What the task requires
What you return must be every line below that includes the word "computer".

──────── Data to use ────────

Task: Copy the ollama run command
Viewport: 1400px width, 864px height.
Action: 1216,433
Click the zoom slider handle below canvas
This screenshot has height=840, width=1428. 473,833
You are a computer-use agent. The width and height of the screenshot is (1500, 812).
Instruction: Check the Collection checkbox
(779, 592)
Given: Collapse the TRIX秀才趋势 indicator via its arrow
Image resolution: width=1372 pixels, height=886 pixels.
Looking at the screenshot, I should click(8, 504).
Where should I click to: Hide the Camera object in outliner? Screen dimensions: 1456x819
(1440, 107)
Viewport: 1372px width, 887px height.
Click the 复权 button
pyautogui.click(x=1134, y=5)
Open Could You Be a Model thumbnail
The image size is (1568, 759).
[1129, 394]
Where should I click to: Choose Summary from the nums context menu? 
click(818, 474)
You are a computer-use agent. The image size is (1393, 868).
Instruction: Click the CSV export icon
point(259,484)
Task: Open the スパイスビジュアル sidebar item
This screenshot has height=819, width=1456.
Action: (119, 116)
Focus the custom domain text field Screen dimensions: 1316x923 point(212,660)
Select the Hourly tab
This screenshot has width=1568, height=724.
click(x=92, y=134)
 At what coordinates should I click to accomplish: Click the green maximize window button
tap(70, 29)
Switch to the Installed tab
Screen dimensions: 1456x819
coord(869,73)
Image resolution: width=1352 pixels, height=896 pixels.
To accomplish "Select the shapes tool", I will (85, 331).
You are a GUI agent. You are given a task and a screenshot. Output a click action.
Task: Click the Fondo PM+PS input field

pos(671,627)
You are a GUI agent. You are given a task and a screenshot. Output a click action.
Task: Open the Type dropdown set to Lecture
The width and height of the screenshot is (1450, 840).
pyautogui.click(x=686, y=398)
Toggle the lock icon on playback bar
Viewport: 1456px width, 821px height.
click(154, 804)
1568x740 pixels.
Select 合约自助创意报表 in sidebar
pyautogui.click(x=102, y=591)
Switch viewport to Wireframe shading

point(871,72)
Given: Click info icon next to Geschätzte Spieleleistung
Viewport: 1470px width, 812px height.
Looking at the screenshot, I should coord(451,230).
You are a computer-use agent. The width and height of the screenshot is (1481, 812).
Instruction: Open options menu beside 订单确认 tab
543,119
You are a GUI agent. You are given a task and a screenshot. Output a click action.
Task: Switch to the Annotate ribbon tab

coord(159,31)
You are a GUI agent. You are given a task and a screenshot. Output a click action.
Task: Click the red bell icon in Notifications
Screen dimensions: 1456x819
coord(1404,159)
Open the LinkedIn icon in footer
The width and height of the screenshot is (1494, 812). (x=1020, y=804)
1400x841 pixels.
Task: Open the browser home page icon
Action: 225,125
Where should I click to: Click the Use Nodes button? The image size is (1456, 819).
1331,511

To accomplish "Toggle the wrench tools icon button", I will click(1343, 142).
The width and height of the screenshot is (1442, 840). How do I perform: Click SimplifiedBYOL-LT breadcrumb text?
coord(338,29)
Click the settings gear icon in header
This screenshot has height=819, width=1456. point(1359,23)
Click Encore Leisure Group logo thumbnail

────────

Output for this exercise
You are a computer-use agent. The width and height of the screenshot is (1500, 812).
You are a computer-use agent. The image size is (1393, 868).
You are a computer-use agent. The width and height of the screenshot is (1481, 812).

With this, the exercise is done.